Lee Abner's Blog A journey of growth and learning in the techology field, with an emphasis on virtualization, cloud, and security

Blog Automation

While it was fairly easy to manually copy the files for the blog up to my S3 bucket and then create an invalidation in Cloudfront, I decided that I wanted to streamline that process and see if I could make it even easier. I want to automate it all using the AWS cli and write a BASH script that will do the deploy. In the future I might move towards Github actions when I push an update to Github it will do the update, but baby steps.

Install AWS cli

To automate the AWS things, I needed the AWS cli tools installed on my computer. That is easy enough using Homebrew, which I highly recommend if using a Mac.

brew install awscli

User Setup

For my personal AWS account, I have always loged in as the root user. I know it is not best practice, but since I am the only one doing anything in the account, I figured it was ok. I decided that since I need programatical access to AWS that it was time I setup some real IAM credentials. I wanted to make sure I did this with the concept of least priveldges in mind, so for the account, I simply created an account with console access and then setup MFA on that account. AWS IAM permissions are out of scope for this post, but to allow the user to assign MFA to their account they need the permission IAMReadOnlyAccess added.

I needed to grant the user rights to be able to delete files from my S3 bucket, copy files to the S3 bucket, and to create an invalidation on my CloudFront distribution as well as sign into the cli tools. To grant access from the cli tool I created a group and assigned the AWS Permission SignInLocalDevelopmentAccess to the group.

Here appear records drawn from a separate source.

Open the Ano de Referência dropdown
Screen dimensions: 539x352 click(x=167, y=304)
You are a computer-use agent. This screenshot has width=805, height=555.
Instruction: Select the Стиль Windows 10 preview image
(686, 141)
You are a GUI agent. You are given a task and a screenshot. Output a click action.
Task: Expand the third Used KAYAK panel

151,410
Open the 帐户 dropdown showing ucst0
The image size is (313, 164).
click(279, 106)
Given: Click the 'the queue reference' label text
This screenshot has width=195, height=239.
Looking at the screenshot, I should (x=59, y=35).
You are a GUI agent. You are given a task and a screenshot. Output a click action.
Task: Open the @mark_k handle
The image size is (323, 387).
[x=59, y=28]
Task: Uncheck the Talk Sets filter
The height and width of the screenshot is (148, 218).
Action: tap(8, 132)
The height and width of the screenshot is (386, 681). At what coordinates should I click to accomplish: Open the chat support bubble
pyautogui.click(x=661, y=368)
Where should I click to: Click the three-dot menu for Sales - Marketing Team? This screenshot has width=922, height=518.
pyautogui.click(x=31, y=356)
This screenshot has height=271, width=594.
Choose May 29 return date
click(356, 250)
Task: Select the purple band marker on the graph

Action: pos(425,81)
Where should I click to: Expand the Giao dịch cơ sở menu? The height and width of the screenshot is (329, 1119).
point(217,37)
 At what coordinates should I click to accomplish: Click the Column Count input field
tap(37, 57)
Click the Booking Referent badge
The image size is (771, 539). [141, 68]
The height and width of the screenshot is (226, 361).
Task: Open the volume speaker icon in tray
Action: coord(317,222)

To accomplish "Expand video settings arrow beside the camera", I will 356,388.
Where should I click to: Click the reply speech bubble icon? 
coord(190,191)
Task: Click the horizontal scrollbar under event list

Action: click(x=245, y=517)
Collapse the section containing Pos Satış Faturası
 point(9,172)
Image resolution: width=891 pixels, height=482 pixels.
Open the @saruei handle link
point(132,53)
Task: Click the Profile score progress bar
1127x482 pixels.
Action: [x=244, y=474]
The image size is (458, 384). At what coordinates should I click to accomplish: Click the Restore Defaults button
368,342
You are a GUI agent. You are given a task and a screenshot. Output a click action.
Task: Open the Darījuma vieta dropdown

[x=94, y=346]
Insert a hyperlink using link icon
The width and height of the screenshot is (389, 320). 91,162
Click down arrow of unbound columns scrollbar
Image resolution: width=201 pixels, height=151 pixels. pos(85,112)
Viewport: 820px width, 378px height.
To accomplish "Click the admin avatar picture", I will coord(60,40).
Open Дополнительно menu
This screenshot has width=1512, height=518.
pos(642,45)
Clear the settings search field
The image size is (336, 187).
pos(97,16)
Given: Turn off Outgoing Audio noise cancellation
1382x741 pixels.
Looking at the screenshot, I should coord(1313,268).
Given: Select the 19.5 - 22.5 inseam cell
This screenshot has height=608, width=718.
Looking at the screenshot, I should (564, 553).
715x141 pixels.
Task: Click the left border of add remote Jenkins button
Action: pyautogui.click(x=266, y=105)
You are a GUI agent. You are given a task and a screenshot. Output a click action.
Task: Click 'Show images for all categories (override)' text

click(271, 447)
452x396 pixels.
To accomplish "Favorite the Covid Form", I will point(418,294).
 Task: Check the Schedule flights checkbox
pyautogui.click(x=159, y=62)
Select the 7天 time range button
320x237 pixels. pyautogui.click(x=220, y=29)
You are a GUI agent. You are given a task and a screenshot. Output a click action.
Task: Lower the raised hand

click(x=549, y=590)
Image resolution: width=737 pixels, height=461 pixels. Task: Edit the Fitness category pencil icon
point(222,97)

To grant the other permissions, I created an inline policy to the group and added the following policy.

{
  "Version": "2012-10-17",
  "Statement": [
    {
      "Sid": "ListBlogBucket",
      "Effect": "Allow",
      "Action": [
        "s3:ListBucket",
        "s3:GetBucketLocation"
      ],
      "Resource": "arn:aws:s3:::BUCKET_NAME"
    },
    {
      "Sid": "WriteAndDeleteBlogObjects",
      "Effect": "Allow",
      "Action": [
        "s3:GetObject",
        "s3:PutObject",
        "s3:DeleteObject"
      ],
      "Resource": "arn:aws:s3:::BUCKET_NAME/*"
    },
    {
      "Sid": "InvalidateCloudFront",
      "Effect": "Allow",
      "Action": "cloudfront:CreateInvalidation",
      "Resource": "arn:aws:cloudfront::AWS_ACCOUNT_ID:distribution/CLOUDFRONT_DISTRIBUTION_ID"
    }
  ]
}

Now to be able to use the AWS cli commands and run the script, we need to be logged into AWS to perform those actions. This can be achieved by setting up an AWS Key ID and secret key that we can use. But there is a simpler way, the AWS cli tools allow you to log in via the command line, by simply running the command.
aws login
This will use the web browser to sign you in and will be active for 24 hours.

Deploy Script

To actually deploy the script I wrote a simple BASH script that will build the Hugo files into the public folder, sync the files into the S3 bucket and create the CloudFront invalidation.The invalidation essentially tells CloudFront to get rid of cached files and look again at the S3 bucket.

Run touch to create file.
touch deploy.sh

The script looks like this.

#!/bin/bash
set -e

BUCKET="BUCKET_NAME"
DISTRIBUTION_ID="CLOUDFRONT_DISTRIBUTION_ID"

echo "Building Hugo site..."
hugo --gc --minify

echo "Syncing to S3..."
aws s3 sync public/ s3://$BUCKET --delete

echo "Invalidating CloudFront..."
aws cloudfront create-invalidation \
  --distribution-id $DISTRIBUTION_ID \
  --paths "/*"

echo "Deploy complete."

Need to make the script executable by running the chmod command.
chmod +x deploy.sh

Running the script

To reun the script and deply the site you simply run the command.
./deploy.sh

That’s it and now the deploy only takes a couple of seconds to run and reduces any chances of me manually screwing something up.